• [PROBLEM TO WORK ON]
Rewrite the lines starting at the one containing "Click the NABERS" and ending at the one containing "Action: 605,527", changing "table cell" to "grid cell" and keeping everything else the same.

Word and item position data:
=-=-=-=-=

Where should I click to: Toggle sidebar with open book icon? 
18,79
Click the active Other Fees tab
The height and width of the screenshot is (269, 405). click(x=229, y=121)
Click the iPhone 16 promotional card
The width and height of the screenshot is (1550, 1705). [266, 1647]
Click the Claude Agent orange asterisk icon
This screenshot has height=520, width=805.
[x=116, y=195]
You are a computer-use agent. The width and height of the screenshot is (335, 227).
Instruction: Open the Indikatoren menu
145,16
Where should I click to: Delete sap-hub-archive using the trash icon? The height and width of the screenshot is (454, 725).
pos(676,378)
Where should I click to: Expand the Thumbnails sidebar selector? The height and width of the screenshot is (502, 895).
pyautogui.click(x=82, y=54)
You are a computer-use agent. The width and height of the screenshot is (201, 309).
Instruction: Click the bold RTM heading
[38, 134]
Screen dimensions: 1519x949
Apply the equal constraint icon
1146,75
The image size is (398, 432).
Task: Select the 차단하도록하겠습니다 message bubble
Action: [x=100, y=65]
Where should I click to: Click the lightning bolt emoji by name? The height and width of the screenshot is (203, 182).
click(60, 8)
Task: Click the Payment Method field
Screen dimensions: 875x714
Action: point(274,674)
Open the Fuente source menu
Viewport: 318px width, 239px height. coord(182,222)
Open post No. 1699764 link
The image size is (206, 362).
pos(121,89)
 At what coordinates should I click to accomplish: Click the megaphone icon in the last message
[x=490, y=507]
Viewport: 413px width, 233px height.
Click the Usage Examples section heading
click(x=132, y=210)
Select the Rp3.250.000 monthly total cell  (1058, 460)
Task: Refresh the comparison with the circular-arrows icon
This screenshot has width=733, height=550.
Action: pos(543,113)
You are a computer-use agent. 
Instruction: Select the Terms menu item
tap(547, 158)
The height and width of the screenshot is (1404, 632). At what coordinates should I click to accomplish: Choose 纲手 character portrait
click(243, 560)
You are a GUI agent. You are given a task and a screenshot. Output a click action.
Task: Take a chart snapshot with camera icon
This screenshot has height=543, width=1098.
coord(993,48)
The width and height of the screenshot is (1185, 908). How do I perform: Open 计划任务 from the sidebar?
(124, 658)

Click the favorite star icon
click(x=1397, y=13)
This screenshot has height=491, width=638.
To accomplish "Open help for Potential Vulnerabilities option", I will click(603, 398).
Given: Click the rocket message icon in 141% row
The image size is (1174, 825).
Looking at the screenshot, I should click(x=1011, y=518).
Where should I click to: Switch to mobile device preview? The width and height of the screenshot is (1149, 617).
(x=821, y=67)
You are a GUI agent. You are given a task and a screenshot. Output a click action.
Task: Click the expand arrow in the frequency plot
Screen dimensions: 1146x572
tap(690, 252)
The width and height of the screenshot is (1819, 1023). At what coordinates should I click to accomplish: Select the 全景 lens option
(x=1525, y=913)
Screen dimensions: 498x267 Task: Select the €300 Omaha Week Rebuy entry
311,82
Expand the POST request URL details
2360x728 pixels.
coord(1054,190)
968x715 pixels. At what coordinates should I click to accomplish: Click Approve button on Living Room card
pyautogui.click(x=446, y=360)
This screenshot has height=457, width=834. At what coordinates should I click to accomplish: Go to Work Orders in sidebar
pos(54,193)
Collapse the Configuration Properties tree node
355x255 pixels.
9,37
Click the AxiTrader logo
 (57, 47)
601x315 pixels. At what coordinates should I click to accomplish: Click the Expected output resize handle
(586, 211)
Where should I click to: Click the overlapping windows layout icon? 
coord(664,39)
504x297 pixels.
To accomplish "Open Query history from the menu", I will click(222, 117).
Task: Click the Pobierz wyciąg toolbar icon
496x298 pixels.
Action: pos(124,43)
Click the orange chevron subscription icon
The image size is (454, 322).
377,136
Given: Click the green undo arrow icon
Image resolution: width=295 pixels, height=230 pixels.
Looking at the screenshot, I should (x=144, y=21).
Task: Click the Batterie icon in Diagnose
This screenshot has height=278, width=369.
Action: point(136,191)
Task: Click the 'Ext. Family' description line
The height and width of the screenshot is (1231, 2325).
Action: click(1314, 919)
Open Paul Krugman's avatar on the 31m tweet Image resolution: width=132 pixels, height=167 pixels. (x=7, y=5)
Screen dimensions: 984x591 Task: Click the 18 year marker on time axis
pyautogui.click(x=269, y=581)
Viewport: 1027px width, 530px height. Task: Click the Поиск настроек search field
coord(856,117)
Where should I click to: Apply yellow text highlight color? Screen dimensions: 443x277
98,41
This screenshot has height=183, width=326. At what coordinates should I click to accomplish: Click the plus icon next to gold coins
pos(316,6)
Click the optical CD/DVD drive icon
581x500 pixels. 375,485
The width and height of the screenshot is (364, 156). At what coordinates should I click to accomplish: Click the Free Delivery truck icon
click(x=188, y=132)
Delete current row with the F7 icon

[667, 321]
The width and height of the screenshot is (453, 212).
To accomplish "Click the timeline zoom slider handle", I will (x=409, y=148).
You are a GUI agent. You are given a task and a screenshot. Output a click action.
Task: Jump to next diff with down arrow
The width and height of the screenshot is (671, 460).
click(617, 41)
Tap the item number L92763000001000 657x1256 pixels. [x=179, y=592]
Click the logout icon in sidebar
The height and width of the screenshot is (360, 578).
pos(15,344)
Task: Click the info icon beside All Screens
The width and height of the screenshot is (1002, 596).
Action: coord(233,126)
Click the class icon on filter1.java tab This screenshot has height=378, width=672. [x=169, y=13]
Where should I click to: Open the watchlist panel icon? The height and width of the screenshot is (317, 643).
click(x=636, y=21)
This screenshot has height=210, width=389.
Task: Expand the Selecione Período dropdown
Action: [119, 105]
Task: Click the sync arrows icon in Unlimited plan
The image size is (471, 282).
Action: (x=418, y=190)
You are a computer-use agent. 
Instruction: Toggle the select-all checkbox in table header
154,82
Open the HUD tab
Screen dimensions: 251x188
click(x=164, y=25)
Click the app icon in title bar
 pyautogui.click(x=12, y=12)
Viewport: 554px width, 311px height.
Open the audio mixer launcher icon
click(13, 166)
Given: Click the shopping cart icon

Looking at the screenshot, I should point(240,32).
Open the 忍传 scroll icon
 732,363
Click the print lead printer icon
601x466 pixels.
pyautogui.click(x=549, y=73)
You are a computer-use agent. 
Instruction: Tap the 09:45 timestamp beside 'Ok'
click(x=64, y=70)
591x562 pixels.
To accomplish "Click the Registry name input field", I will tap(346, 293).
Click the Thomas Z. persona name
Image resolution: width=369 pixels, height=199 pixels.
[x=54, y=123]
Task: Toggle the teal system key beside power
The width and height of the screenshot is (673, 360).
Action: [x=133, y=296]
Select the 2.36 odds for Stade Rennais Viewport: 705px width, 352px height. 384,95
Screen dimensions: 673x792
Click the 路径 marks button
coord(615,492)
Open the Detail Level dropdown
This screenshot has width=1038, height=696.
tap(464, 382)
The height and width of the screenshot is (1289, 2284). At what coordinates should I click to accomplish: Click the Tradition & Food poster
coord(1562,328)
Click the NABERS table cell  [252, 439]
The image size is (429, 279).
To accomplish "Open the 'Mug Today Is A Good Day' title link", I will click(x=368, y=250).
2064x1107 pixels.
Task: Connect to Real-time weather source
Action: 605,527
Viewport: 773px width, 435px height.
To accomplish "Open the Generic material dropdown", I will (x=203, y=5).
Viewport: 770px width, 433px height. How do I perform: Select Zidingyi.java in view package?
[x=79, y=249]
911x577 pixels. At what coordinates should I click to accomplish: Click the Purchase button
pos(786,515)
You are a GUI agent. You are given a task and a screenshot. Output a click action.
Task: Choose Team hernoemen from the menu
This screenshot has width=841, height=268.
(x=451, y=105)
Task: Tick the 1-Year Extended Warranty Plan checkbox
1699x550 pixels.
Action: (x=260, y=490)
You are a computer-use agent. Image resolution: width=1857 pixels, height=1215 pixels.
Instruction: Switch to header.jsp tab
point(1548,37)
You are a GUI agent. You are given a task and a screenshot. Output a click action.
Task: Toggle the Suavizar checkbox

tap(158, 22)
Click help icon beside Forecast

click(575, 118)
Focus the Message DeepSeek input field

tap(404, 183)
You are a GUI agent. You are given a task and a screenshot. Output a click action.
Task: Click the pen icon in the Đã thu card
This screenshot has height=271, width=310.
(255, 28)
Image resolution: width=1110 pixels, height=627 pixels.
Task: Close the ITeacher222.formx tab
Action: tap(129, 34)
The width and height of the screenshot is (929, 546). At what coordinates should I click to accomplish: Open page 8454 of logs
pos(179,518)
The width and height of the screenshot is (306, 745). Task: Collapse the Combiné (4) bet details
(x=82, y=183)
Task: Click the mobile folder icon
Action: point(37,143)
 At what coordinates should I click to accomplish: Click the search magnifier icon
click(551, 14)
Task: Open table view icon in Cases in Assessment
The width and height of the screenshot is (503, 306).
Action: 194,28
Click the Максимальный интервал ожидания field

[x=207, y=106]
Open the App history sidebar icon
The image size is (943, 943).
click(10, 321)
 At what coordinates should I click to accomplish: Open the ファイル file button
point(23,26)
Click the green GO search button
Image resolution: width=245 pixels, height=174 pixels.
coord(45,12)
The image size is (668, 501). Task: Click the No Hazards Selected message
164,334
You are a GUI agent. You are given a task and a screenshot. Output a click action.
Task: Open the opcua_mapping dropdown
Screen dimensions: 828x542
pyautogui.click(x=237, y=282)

=-=-=-=-=

• [EXERCISE ANSWER]
Click the NABERS grid cell  [252, 439]
The image size is (429, 279).
To accomplish "Open the 'Mug Today Is A Good Day' title link", I will click(x=368, y=250).
2064x1107 pixels.
Task: Connect to Real-time weather source
Action: 605,527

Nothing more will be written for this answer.